In this chipper state, tailpipe grinding, my sister and I drove to the U of A mall to load in. Not many people were around, just a couple security guards and someone directing traffic, which was only us at this early hour when the sky was light but the sun was not yet up. Every other book-slinger, by the look of it, had loaded in the day before.
We eased along the mall, the long grassy quad that wasn’t a mile but let’s say it was. Past tents, and tents, and more tents, labeled with the names of presses whose books I read, whose publishers I follow. And there, at the far end, there it was:
My tent.
I’m man enough, and humanities major enough, to acknowledge that I cried.
I cried because, after years of copy editing and being audited by the state, this press – my press – had made it. I cried because we belonged here, me and my authors and my little sister in her press-branded T-shirt. I cried because our tent was not adjacent to the roadway, and we had to schlep all these boxes with all these books from here to there.
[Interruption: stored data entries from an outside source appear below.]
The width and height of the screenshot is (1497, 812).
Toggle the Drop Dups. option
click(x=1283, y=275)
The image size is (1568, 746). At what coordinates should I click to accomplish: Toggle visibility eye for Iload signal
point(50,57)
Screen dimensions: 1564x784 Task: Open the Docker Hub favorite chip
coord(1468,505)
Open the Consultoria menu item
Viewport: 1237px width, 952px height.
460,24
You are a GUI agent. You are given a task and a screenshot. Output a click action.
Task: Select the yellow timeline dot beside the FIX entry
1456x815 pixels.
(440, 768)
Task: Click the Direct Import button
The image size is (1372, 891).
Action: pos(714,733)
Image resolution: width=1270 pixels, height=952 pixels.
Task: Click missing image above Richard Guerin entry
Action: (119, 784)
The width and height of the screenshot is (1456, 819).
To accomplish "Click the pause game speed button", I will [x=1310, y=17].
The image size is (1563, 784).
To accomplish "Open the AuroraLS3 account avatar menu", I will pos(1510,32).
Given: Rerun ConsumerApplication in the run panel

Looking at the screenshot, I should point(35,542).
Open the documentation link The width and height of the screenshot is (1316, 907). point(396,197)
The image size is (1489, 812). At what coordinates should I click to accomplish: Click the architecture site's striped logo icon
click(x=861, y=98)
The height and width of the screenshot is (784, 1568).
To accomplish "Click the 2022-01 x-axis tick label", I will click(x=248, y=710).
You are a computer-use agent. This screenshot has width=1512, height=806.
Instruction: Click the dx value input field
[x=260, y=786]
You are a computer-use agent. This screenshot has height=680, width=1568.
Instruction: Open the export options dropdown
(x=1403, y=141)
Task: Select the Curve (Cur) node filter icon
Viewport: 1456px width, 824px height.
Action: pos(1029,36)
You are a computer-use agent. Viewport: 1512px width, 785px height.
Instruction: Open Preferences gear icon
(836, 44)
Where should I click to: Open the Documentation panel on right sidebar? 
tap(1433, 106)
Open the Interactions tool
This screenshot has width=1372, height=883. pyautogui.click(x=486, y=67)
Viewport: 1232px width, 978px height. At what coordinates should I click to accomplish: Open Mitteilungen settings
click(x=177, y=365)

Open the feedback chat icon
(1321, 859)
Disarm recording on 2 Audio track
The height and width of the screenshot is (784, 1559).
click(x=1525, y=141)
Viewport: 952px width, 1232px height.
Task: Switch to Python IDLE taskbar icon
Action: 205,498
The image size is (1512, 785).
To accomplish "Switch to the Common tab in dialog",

But remember: this is Tucson.
We hadn’t even emerged from the Soul, my sister and I, when a pack of orange-shirted volunteers swarmed us. These women could have schooled the Last of Us zombies on technique. Not a one of them could have been under 80. They insisted on loading us in.
“I am not making you carry my books!” I said, looking around to see if anyone but my sister was around to judge. (My sister would not balk at making the elderly carry books.)
One of the women looked me dead in the eye. She flexed her biceps at me. Yes, at me. I didn’t know biceps could be so directional.
“We got this,” she said.
The Festival of Books didn’t get any better than this moment – of belonging among my peers, of Making It, of being outgunned by the mutual aid society. But it wasn’t downhill from there, either. Not at all. In fact, we sold a lot of T-shirts. The books, at this point, are loss leaders for my booming T-shirt business.
We also had some meaningful encounters with people without purchasing power. Like this one 8-foot-tall college student who lingered by the poetry table. He asked me, with a welcome lack of awareness of my ability to talk at length about things I care about, “So, what do you like about poetry?”
He went on to say he was “just living life today,” had heard about this book festival thing, thought he’d check it out. “I’m not really a reader,” he said. “I just have Steinbeck by my bed, and I read it before going to sleep, because what else am I going to do?”
He regretted not bringing his wallet because he’d just gone to the gym and didn’t understand what he was about to walk through. I sent him home with something anyway. But it was the free bookmark that really lit him up.
The kids are going to be alright.
Frankly, so are the old people. Lifting books – maybe even reading some of them – looks like it’ll keep my demographic around for decades yet. Doing an annual Tucson Festival of Books workout might keep me capable and spry, too. That’s why, at the end, I loaded out all the unsold books my own damn self.
My soul was lifted, my biceps jacked. And my sister, cooked.